*** DATA PROVIDED ***

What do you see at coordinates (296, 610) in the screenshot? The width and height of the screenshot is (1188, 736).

*** End of DATA PROVIDED ***
*** DATA PROVIDED ***

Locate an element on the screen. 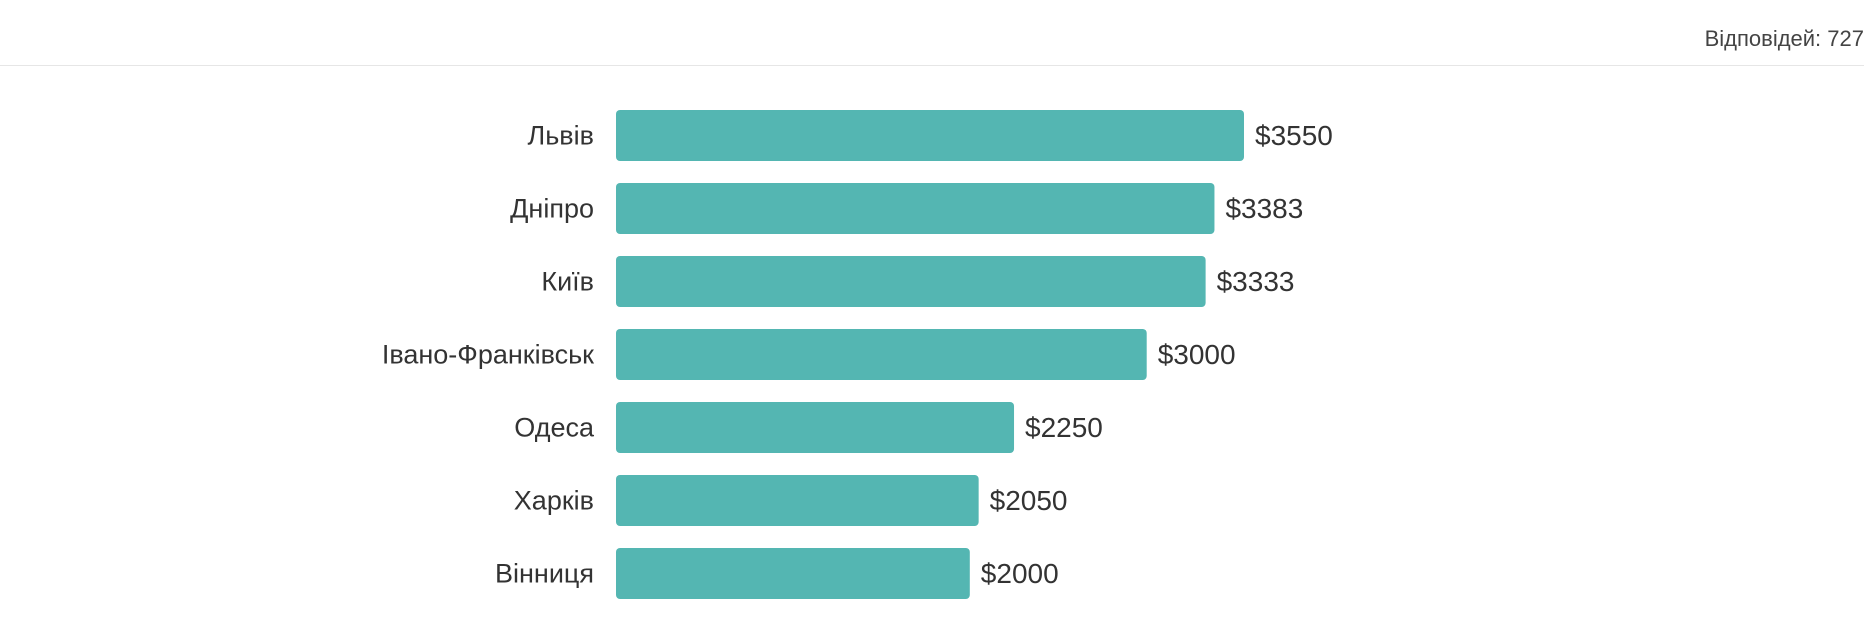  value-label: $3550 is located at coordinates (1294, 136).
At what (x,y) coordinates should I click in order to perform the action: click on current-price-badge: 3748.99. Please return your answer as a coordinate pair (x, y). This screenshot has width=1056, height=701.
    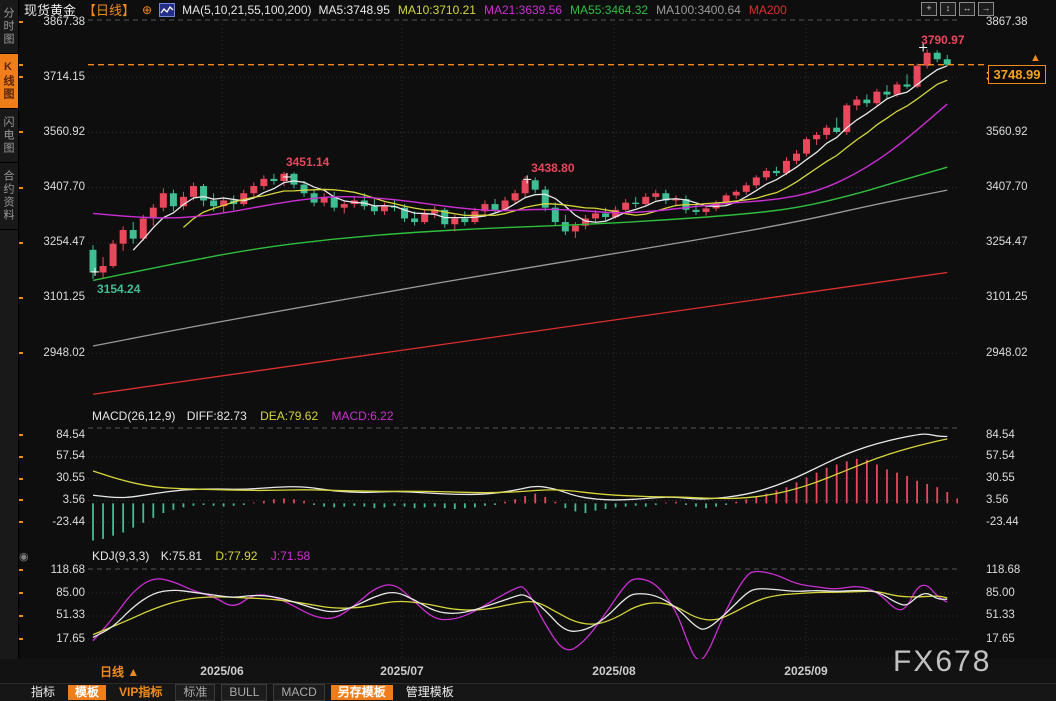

*** End of DATA PROVIDED ***
*** DATA PROVIDED ***

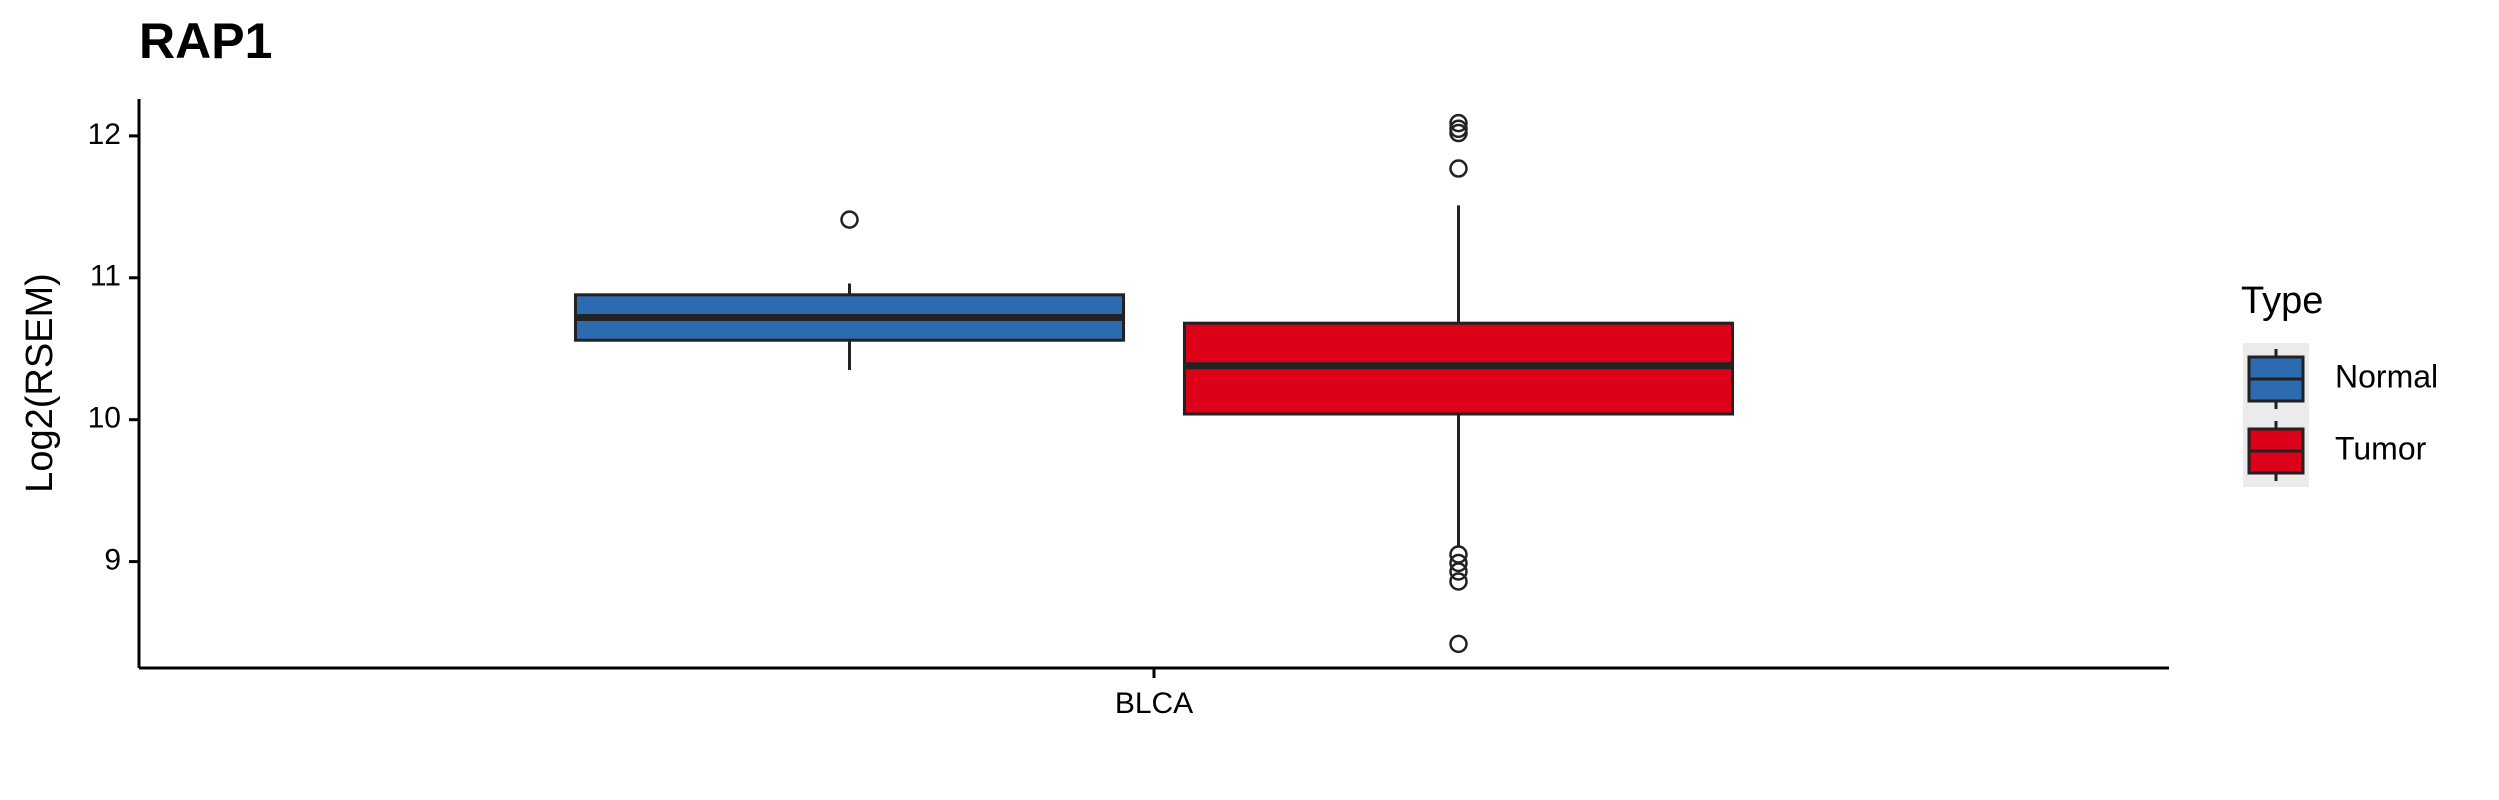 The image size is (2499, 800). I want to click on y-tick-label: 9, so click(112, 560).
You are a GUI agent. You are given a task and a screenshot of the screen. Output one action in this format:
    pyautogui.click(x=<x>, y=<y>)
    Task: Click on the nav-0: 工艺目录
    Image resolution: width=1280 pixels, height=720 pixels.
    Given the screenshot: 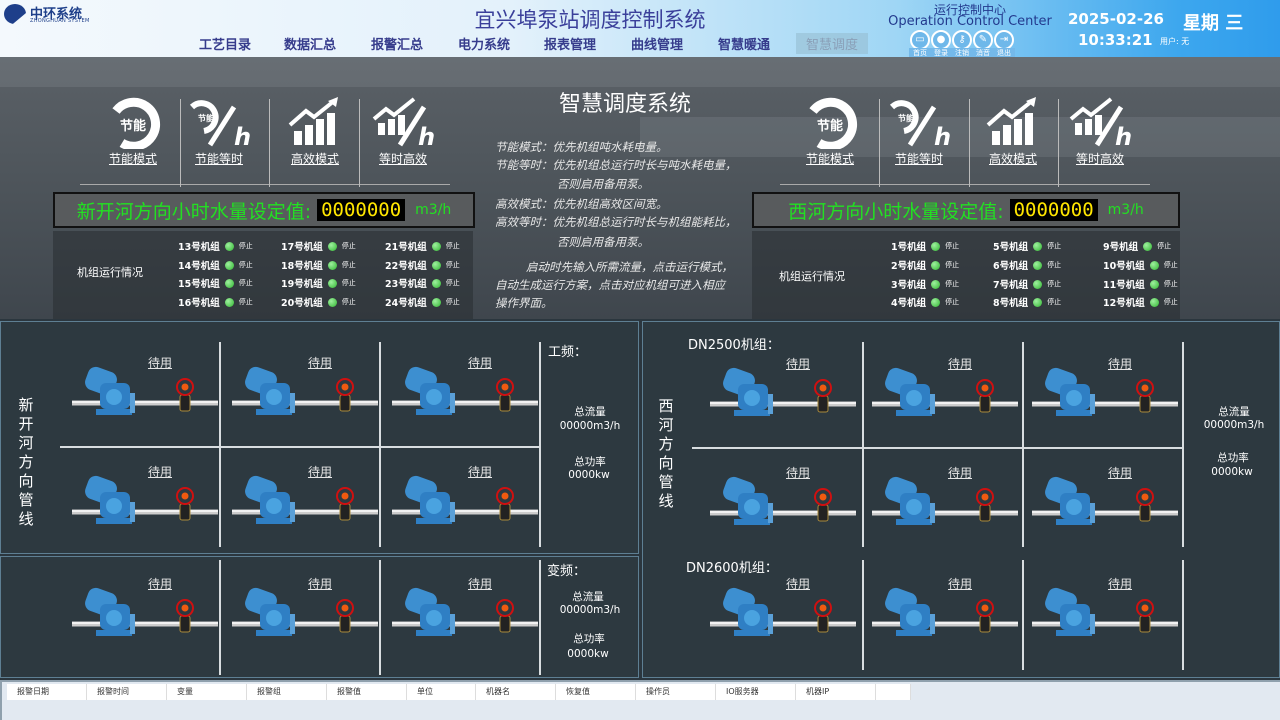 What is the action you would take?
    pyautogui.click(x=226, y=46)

*** End of DATA PROVIDED ***

EXERCISE GOAL: Filter the data above and copy out every line that contains the word "width".

SOLUTION TO THIS TASK:
What do you see at coordinates (296, 610) in the screenshot? The width and height of the screenshot is (1188, 736).
At what (x,y) coordinates should I click in order to perform the action: click on current-price-badge: 3748.99. Please return your answer as a coordinate pair (x, y). This screenshot has width=1056, height=701.
    Image resolution: width=1280 pixels, height=720 pixels.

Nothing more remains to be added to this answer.